2017 war definitiv ein spannendes Jahr. Natürlich habe ich nicht einmal die Hälfte jener Ziele erreicht, die ich mir vorgenommen hatte – dafür andere, welche nicht einmal auf meiner Liste standen. Ich spazierte mit Happy Socks an meinen Füßen und einem neuen Sony-Handy in meiner Hand durch die Straßen von Barcelona, wo ich einmal die warme Influencer-Luft schnuppern durfte, bevor es wieder ins kühle Hamburg zurück ging. Anfang des Jahres startete ich darüber hinaus zum ersten Mal eine Drohne (in einer 1-Zimmer-Wohnung) und musste mich wenig später selbst verarzten. Vom Kauf einer solchen hat es mich glücklicherweise nicht abgehalten und so bekam ich dank dieser Entscheidung einige Zeit später Post aus Kalifornien und mit ihr mein erstes (und wahrscheinlich letztes) Instagram-Feature. Wenig später stand ich dann selbst im sunshine-Staat und bereiste zum ersten Mal die USA. Auch die Berge (Berchtesgaden, die Schweiz, Österreich und Italien) und das Meer (Madeira) fanden sich dieses Jahr auf meiner Reiseliste wieder.

Da fällt mir ein, wo wir gerade bei Kalifornien waren, dass mich die Firma mit dem Apfellogo dieses Jahr angeschrieben und sich erkundigt hat, ob ich Interesse hätte einen Workshop in ihrem Berliner Store zu halten. Dass ich dieses Angebot am Ende abgelehnt habe, hatte diverse Gründe. Die Angst in Berlin Mitte von schwäbischen Hipstern entführt und in einen Keller mit Club Mate und Kumpir eingesperrt zu werden, war aber sicherlich der ausschlaggebende. Ohne Media Kit kann man sich in der Hauptstadt ja leider nicht mehr auf die Straße trauen, und da ich so etwas nicht besitze, bin ich erst gar nicht in den Zug Richtung Osten eingestiegen.
Ich stand dieses Jahr zudem auf der Shortlist einer Fernsehshow, in der es darum geht mit anderen Mitstreitern fotografische Aufgaben in ganz Europa zu bewältigen. Aber bevor man als Arzt sechs Wochen Sonderurlaub genehmigt bekommt, treten eher Kim Jong-un und Florian Silbereisen im Vatikan vor den Traualtar. So musste auch ich lernen, dass nicht jeder Weg, der sich einem auftut, am Ende auch begehbar ist – schon gar nicht barfuß und auf Zehen.
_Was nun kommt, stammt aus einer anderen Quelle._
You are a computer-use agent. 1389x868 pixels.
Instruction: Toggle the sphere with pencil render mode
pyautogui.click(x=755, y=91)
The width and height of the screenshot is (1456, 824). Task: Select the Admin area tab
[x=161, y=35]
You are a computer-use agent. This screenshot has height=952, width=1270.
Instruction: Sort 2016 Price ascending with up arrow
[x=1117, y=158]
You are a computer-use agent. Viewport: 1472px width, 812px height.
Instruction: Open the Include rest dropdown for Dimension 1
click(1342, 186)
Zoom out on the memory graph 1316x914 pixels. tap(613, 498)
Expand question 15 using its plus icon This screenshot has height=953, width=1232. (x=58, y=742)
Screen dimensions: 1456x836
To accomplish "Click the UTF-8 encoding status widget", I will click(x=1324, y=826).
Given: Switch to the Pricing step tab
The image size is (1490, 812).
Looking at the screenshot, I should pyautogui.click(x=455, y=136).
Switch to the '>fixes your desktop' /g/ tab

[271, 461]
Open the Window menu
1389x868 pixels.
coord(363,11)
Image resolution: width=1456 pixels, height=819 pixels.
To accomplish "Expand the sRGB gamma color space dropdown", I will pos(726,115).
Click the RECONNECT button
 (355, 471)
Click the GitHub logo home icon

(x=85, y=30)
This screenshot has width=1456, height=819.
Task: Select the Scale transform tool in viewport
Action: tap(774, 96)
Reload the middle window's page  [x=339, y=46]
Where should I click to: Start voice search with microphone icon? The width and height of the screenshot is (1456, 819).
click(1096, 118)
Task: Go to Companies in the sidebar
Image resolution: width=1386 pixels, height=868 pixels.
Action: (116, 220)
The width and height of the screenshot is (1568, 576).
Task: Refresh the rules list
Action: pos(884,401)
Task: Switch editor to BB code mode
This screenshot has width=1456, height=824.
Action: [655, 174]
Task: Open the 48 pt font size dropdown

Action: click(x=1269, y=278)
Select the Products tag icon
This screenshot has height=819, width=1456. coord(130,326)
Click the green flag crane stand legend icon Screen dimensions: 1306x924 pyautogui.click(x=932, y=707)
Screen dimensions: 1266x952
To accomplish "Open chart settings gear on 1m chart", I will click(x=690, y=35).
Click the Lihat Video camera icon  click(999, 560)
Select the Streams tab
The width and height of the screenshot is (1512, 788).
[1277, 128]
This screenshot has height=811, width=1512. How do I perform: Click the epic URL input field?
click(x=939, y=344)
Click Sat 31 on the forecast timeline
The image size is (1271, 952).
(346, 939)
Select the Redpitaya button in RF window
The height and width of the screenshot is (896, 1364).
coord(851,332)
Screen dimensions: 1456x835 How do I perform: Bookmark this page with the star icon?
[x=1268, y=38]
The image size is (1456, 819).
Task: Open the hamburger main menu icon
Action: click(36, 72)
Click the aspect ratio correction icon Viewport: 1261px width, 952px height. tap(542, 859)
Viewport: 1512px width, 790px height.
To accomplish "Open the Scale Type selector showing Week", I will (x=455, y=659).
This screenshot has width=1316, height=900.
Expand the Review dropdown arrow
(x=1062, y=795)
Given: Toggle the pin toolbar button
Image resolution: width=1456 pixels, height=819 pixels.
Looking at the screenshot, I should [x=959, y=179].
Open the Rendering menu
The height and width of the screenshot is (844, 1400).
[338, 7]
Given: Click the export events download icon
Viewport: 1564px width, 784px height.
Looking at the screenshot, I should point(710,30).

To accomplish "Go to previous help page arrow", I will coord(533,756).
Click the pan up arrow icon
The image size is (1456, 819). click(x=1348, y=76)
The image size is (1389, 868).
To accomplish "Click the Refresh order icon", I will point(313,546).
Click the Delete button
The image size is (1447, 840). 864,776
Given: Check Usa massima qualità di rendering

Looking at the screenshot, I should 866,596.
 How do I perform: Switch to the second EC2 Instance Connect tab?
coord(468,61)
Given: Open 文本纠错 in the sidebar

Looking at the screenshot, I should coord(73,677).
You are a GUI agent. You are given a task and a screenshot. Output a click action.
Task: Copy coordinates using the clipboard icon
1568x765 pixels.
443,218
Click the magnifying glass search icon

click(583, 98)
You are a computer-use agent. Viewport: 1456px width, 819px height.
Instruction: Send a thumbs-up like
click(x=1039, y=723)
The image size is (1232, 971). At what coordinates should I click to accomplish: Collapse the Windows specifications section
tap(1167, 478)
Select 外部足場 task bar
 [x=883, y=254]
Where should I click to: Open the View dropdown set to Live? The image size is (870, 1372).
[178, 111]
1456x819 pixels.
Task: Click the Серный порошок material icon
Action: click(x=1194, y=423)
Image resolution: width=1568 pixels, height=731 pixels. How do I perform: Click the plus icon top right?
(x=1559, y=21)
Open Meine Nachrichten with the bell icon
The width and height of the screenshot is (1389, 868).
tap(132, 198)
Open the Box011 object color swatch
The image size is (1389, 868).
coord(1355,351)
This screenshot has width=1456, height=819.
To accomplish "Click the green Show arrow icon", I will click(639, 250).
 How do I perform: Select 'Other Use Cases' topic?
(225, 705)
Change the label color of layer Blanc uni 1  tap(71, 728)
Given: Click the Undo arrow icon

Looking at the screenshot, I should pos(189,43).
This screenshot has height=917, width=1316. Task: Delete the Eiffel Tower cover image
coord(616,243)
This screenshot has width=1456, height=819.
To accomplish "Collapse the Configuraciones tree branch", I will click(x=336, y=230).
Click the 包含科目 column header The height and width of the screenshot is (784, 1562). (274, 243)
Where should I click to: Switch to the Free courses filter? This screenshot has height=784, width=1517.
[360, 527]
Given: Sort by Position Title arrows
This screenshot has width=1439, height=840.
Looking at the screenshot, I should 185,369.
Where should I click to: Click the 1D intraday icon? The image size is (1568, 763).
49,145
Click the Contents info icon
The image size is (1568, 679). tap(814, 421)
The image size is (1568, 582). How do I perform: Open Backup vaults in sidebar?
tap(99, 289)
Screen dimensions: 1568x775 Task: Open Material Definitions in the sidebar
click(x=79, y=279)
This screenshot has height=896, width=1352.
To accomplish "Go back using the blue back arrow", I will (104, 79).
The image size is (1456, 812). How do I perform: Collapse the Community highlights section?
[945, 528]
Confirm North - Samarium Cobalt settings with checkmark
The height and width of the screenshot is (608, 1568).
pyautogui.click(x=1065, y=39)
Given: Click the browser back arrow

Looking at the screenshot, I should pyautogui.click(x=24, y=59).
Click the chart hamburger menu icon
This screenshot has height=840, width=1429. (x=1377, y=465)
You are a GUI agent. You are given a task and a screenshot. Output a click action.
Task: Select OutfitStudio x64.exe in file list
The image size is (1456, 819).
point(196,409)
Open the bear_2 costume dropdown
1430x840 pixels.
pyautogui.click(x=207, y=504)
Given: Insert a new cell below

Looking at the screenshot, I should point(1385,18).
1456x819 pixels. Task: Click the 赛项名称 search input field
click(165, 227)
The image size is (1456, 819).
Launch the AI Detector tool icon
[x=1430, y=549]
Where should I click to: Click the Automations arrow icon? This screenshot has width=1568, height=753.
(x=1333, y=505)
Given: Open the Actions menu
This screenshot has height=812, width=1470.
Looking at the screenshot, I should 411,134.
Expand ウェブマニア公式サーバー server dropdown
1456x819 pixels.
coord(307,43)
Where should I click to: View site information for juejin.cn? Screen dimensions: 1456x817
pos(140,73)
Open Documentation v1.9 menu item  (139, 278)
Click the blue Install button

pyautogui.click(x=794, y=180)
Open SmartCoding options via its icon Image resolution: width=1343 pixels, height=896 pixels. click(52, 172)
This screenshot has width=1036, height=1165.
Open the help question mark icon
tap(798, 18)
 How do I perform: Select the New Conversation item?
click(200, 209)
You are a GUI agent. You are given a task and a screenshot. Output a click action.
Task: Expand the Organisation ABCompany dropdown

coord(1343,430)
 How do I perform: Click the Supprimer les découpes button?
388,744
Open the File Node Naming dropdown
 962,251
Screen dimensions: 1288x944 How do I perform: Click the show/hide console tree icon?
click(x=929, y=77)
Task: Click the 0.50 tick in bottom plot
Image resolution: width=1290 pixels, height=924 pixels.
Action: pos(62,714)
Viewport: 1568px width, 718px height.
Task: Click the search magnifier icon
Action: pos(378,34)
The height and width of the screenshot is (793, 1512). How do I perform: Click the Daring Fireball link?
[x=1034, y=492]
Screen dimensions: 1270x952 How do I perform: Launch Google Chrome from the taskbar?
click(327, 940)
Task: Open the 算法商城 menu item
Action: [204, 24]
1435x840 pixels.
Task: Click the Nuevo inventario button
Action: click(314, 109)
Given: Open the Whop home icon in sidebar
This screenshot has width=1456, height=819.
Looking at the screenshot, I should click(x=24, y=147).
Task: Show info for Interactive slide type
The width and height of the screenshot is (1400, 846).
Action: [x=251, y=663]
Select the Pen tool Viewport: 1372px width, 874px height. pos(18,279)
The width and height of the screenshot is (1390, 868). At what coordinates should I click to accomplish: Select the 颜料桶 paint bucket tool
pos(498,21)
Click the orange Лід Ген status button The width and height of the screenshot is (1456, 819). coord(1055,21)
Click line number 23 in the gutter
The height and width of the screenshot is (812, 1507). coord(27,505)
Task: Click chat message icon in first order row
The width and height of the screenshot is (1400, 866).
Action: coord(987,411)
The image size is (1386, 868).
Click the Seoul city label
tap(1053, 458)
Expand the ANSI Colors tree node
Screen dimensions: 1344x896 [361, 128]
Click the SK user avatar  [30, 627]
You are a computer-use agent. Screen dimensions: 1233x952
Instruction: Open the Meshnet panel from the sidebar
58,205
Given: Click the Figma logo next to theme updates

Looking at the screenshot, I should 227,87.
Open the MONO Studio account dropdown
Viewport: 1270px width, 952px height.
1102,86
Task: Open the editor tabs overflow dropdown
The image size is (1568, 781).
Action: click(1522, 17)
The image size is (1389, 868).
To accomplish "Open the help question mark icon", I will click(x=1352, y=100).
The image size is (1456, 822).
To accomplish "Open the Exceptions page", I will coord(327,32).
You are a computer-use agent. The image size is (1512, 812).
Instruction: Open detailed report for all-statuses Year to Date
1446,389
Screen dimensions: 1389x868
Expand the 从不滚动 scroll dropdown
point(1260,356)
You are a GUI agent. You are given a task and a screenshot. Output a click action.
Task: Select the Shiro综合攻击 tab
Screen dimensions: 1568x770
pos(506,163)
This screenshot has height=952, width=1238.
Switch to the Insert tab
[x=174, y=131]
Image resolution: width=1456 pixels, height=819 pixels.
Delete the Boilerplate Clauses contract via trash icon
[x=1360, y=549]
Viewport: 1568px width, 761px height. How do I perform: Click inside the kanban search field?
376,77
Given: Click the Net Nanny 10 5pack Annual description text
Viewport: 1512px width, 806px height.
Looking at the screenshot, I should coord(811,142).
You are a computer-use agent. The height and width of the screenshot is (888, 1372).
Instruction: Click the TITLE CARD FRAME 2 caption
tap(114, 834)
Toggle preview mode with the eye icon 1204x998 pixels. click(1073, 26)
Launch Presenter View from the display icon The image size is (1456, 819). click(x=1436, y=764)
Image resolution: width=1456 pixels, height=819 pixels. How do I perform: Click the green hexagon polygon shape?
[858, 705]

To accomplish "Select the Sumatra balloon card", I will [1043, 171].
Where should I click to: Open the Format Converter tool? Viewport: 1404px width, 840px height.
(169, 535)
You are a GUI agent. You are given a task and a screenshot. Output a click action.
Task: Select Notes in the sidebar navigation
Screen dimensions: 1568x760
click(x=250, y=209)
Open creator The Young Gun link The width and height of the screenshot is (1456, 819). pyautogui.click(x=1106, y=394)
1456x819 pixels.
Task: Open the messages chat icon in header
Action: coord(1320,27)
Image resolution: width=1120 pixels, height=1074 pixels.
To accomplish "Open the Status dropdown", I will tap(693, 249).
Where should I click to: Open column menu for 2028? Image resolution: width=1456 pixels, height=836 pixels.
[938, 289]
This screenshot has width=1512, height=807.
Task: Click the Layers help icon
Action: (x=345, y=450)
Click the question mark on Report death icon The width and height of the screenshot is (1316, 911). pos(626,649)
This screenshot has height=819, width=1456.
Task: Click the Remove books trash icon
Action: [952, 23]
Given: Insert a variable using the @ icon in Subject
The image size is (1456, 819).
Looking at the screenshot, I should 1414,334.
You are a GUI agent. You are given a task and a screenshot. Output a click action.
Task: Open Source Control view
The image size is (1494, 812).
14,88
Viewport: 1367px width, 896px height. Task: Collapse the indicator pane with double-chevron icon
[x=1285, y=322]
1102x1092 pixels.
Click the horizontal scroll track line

Nun kann ich nur hoffen, dass sich eines Tages wieder eine neue Tür öffnet, die vielleicht die richtige für mich ist.

Bis es soweit ist, werde ich aber nicht wie viele anderen nun anfangen die Hochzeitskuh zu melken und die Seite in Kameraflimmern oder Herzlichtinfarkt umbenennen, nur um dann für möglichst viel Geld meine ärztlichen Kollegen an ihrem besonderen Tag abzulichten. Auch mein Traum in Bitcoins zu baden, wird weiterhin nicht durch den Verkauf von Presets in die Tat umgesetzt. Während andere morgens Flugzeugen beim Starten zusehen, um diese dann mit Objektiven zu fotografieren, die mehr wert sind als meine Nieren, bleibe ich lieber im Bett liegen und male mir aus was das nächste Jahr für mich bereit halten könnte.
Vielleicht kaufe ich mir endlich eine neue Kamera, auf die ich schon eine ganze Weile spare. Ich hoffe wieder mehr Zeit für Portraits zu finden und meine bescheidenen Bildbearbeitungskenntnisse ausbauen zu können. So viele Länder, die ich noch bereisen will. So viele Menschen, die ich noch kennen lernen will. So viele Ideen und so wenig Zeit.
Wahrscheinlich ist es vor allem dem Zufall geschuldet, wohin mich meine Beine 2018 tragen werden. Und sollten sie am Ende auf der Couch liegen bleiben, warte ich hier gemeinsam mit ihnen und der Katze auf die 3. Staffel von Stranger Things.